### Problem statement
Pick out the lines below with "each" and list them.

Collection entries
——————

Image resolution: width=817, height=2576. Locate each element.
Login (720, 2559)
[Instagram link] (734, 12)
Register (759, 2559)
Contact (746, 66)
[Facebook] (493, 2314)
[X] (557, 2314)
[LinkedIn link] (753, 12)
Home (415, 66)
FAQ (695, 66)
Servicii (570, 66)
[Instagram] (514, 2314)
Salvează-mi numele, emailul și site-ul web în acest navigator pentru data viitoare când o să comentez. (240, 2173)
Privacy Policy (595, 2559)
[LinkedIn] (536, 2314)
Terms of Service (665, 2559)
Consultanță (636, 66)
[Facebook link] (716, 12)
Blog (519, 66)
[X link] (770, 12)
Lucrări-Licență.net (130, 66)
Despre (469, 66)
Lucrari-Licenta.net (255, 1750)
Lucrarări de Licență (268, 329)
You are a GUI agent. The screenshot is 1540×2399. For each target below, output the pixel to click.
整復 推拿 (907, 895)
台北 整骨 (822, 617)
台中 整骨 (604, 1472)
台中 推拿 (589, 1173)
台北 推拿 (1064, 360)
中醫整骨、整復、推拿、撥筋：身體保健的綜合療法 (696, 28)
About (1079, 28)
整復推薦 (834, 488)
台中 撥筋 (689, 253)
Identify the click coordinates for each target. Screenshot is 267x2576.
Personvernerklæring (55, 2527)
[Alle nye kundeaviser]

——————

### Exercise solution
Image resolution: width=817, height=2576. Locate each element.
You are a GUI agent. The screenshot is 1540×2399. For each target below, output the pixel to click.
Identify the click coordinates for each target. Screenshot is 267x2576.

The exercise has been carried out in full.